(Data to process)

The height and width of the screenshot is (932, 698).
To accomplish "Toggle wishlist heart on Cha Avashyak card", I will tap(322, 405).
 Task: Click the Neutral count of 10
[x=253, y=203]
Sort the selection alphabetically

(End Data to process)
(Data to process)

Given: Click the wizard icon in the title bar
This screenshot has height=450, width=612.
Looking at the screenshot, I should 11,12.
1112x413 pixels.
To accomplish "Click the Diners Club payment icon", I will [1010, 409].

(End Data to process)

### Task item
Using the entries above, return each line in which the word "icon" occurs.

### Response to the exercise
Given: Click the wizard icon in the title bar
To accomplish "Click the Diners Club payment icon", I will [1010, 409].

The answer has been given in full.